“When the parking meters were installed, it became a real deterrent for my customers to shop in my area. They would much rather go to University Plaza or Providence Place Mall, where they could easily find parking [than] to battle on-street parking on Thayer and Waterman,” wrote [Donald Sommers with Advanced Communications Technologies who was a Verizon Premium Retailer]. “Then, to throw salt in the wound, they made the metered parking ridiculously difficult to figure out, which ultimately led to the downfall of my business. On a daily basis we would get people poking their head in the door just to ask how and where they would be able to get the ticket for their dashboard! When we initially moved in, we were doing approximately 65-75 phones a month. In the next couple of years we grew the business to between 150-175 phones a month but today, I’m lucky to see 50 phones a month with nothing else to attribute the loss in sales but what the customers are saying about the metered parking.”
Tellingly, not only do the meters appear to be harming businesses, but the city is effectively offloading its customer service onto those same businesses. Of course, I use the term “customer service” in a tongue-in-cheek way. One of the comments to Nagle’s article gets to a key point, writing that the “cradle to grave demands” of “unionized workers” still “don’t grow on trees.” Who is serving whom?

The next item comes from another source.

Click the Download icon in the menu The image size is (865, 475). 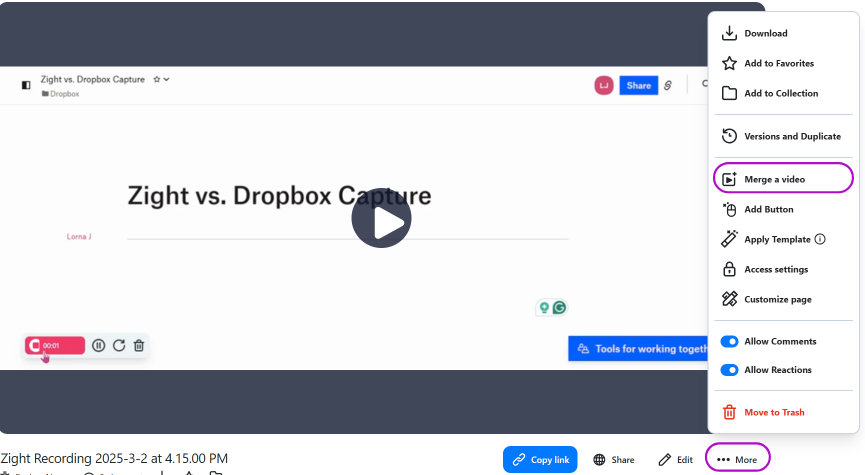click(x=729, y=33)
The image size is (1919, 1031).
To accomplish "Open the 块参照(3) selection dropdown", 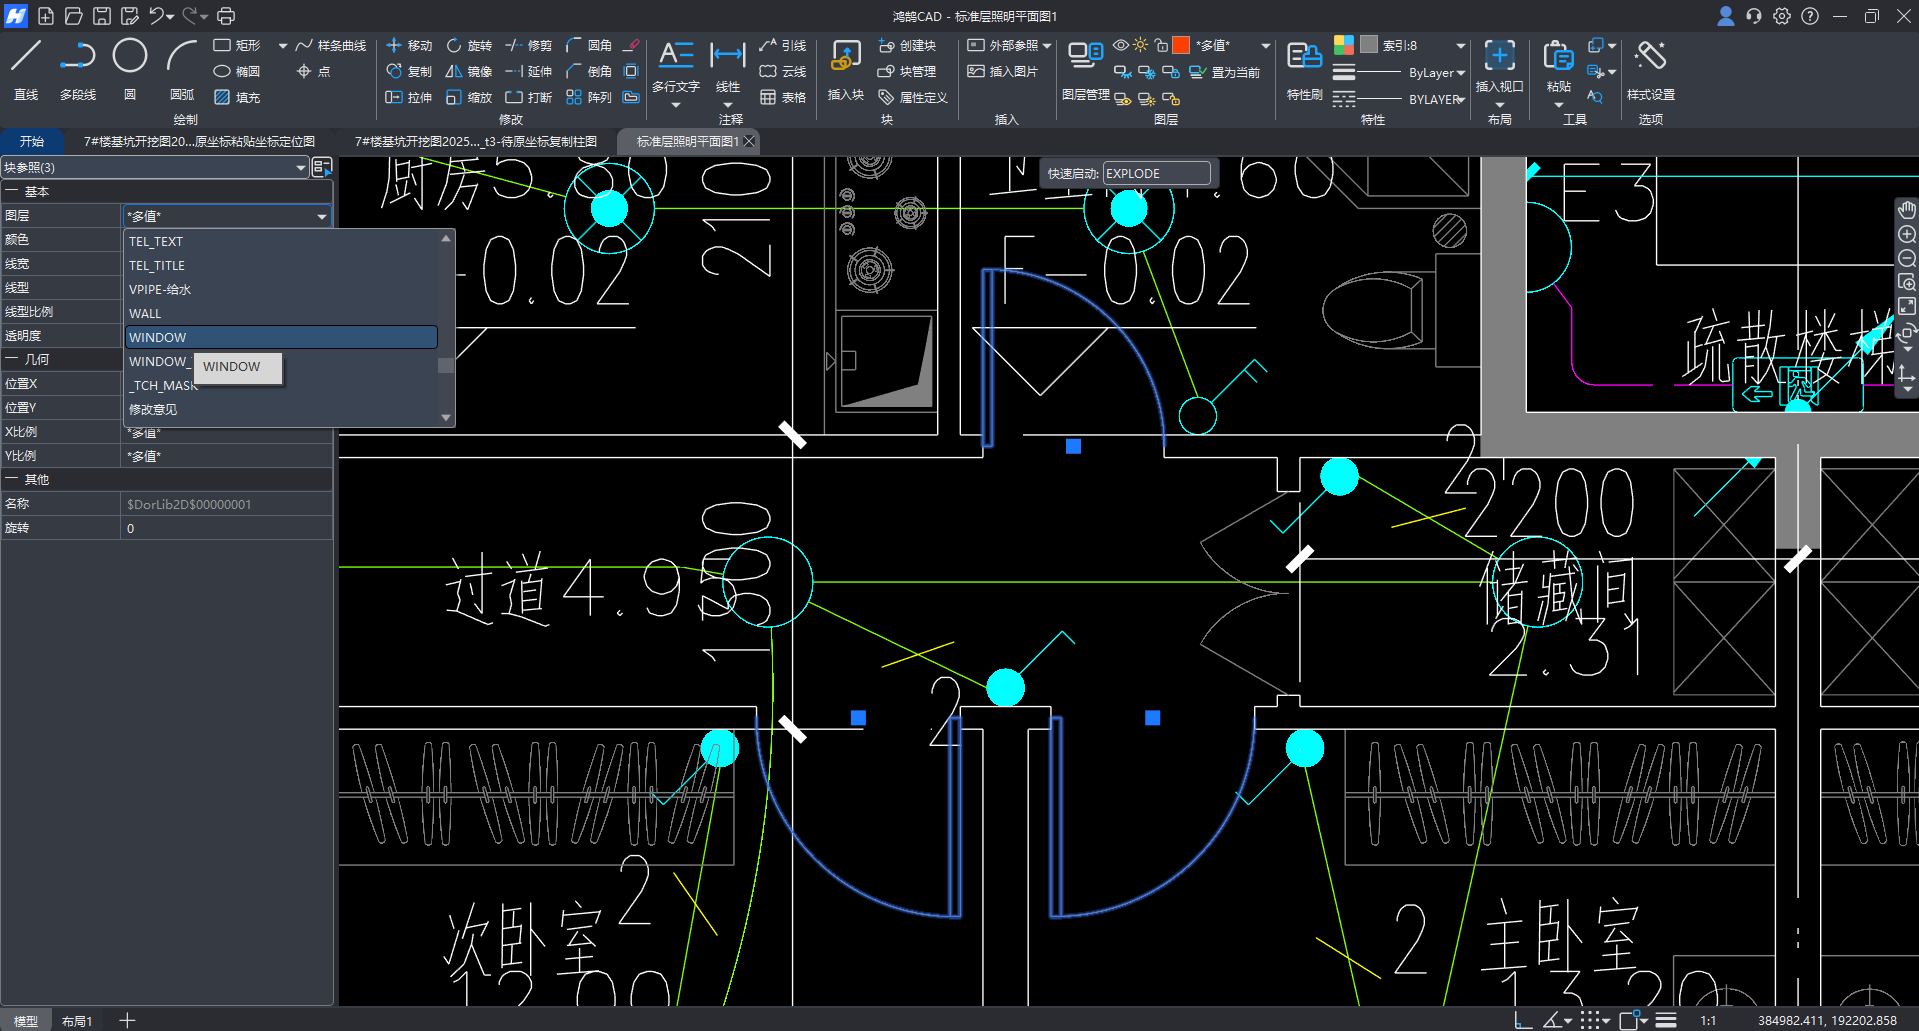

Politicians in the state like to talk about creating jobs and having a vibrant economy, but their actions and priorities don’t match their words. Economic development, to them, is using taxpayer dollars like a special-interest payout to lure businesses that are willing to work within the state’s fundamentally corrupt civic society. That’s because the real first priority of Rhode Island is now the maintenance of government, its welfare clients, and its employees.